Merkez medya nasıl normalleşir?

Mehmet Ali Birand, Erkam Tufan Aytav’ın programına katılmış ve “Haber merkezinde başörtülü muhabir çalıştırmam. Kanalın imajına zarar verir” demiş. Kendisi Türkiye televizyon tarihinin en komplekssiz, önyargısız ve açık fikirli isimlerinden biri olarak görülür. -Ki ben de böyle düşünür idim. Meğer bu bir hüsnü zandan ibaretmiş. Birand da bildiğimiz şekilci, ezberci ve düşünceleri laikçi söylem tarafından ütülenmiş düz kafalardan biriymiş.

***

Birand’ın cümlelerini okuyunca Seyhan Sara Koç’un Medyasofa Derneğinin düzenlediği “Merkez Medyada Muhafazakar Tecrübe” başlıklı toplantıda anlattıkları geldi aklıma. Gülcan Tezcan’ın yönettiği panelin diğer konuşmacısı olan Star Gazetesi genel yayın yönetmeni Mustafa Karaalioğlu da yaşanan tecrübenin sektörel bir okumasını yaparak reklamverenlerin tutuculuğuyla ilgili çok önemli tespitlerde bulundu, bir kısmını yazdı da.

Seyhan Sara Koç sanat tarihi okumuş, Kanal 7’de yapımcı-yönetmen olarak başladığı televizyonculuk kariyerini 24 Tv’de başarıyla sürdürmüş bir isim.
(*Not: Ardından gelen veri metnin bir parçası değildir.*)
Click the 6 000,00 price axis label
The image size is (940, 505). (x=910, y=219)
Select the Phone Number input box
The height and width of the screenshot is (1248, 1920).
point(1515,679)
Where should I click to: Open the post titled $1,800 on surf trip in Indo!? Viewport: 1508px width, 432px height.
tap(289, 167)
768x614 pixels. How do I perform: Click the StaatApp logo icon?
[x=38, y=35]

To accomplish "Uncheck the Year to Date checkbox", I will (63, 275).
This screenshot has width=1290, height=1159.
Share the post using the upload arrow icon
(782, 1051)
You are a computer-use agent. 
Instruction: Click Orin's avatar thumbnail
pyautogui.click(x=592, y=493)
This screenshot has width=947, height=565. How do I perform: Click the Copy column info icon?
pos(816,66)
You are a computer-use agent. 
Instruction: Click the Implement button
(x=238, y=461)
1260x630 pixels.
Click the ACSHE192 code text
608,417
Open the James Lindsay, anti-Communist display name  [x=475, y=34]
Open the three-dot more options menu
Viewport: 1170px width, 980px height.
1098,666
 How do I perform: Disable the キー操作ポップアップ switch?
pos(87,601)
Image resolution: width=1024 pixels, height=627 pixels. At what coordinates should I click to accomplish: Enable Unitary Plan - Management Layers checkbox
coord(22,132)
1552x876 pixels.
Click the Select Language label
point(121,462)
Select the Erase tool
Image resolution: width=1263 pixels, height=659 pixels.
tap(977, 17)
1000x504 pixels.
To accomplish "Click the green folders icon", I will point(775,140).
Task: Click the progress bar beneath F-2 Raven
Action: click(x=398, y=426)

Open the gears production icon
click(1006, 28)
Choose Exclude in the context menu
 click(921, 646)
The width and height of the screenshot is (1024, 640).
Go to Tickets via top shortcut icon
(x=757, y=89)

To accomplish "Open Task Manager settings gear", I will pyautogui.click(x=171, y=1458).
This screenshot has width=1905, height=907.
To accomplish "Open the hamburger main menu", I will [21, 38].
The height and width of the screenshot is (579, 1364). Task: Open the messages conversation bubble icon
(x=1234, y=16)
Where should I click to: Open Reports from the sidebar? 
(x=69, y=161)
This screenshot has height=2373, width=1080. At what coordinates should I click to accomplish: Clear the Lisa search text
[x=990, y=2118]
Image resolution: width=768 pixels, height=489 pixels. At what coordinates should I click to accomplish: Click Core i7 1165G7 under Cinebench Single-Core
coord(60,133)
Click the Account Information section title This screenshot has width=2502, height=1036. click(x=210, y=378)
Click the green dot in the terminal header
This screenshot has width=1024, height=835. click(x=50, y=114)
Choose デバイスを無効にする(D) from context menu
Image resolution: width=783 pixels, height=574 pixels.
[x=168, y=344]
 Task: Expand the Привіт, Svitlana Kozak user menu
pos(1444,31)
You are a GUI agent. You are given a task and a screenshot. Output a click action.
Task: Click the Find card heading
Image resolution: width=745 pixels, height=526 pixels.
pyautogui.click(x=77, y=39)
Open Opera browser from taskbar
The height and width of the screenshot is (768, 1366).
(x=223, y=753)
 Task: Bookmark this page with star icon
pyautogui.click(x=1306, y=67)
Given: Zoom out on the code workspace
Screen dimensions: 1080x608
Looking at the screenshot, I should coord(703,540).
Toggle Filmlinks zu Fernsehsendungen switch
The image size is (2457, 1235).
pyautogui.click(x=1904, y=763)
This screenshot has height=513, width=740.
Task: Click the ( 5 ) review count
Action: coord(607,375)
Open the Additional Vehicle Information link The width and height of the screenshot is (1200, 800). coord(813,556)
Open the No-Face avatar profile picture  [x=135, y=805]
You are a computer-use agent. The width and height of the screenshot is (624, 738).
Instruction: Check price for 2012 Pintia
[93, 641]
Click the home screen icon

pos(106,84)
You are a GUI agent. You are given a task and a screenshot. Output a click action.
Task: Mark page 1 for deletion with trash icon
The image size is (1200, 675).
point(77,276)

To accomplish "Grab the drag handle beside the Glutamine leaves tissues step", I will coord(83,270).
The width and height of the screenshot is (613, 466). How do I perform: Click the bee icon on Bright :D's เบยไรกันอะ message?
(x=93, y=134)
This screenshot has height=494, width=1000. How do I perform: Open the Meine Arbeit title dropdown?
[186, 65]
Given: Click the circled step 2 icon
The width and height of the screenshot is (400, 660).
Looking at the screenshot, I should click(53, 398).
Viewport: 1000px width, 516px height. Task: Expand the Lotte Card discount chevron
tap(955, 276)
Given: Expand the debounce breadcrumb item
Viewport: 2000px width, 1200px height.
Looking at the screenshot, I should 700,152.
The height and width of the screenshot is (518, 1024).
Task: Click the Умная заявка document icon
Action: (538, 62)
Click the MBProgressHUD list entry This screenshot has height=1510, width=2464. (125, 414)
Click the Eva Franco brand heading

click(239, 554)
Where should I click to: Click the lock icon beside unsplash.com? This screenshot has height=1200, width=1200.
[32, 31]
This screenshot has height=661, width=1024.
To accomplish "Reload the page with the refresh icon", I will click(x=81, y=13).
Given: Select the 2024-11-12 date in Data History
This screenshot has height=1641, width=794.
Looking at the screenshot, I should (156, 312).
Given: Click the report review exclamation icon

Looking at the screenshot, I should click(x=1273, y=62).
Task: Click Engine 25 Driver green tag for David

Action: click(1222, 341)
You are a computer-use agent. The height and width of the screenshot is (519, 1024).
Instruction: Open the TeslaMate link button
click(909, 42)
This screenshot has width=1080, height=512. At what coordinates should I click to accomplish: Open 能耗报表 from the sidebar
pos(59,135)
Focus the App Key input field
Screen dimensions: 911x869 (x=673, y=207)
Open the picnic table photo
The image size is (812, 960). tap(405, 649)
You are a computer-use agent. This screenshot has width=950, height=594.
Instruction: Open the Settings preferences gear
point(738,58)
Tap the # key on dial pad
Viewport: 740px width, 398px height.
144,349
Onlarca farklı program yönetmiş, çalıştığı kurumlarda kendini sevdirmiş saydırmış ama çekim yaptığı kişilere ya da kimi zaman çalışma arkadaşlarına kendini izah ve ispat etme durumunda kalmaktan kurtulamamış. Üstelik çalıştığı kurumlar muhafazakâr medya kategorisinde sayılan ya da en azından başörtülü bir yönetmenin çalışabildiği yerler olmasına rağmen.

O, yaşadığı olayları büyük bir olgunlukla ve gülümseyerek anlattı. Toplantıyı düzenleyen Medyasofa, medyada çalışan dindar-muhafazakar kadınların oluşturduğu, dayanıştığı bir medya derneği olduğu, salonu onlar doldurduğu yani dinleyiciler de pek çok benzer olayı zaten bizzat deneyimlediği için Seyhan’ın konuşması başlar sallanıp onaylanarak, mütebessim çehrelerle dinlendi.

***

Seyhan’ın anlattığı, dikkatimi çeken olaylardan birinin kahramanı, Türkiye’nin en zengin ailelerinden birinin ferdi, işadamı Rahmi Koç. Olay şu:

Seyhan ve arkadaşları, çalıştıkları kanalda yayınlanmak üzere Rahmi Koç ile bir program çekimi yapacaktır. Boğazda buluşacakları yere giderler, hazırlıklar başlar, Rahmi Koç çekim yerine özel teknesiyle gelir, tüm ekip -ki kalabalık bir ekiptik diyor- onu karşılamak için sıraya girer. Rahmi Koç herkesle tanışır, tokalaşır, sıra Seyhan’a geldiğinde durur ve “Bu sıkmabaş da nereden geldi, burada ne işi var” diye sorar!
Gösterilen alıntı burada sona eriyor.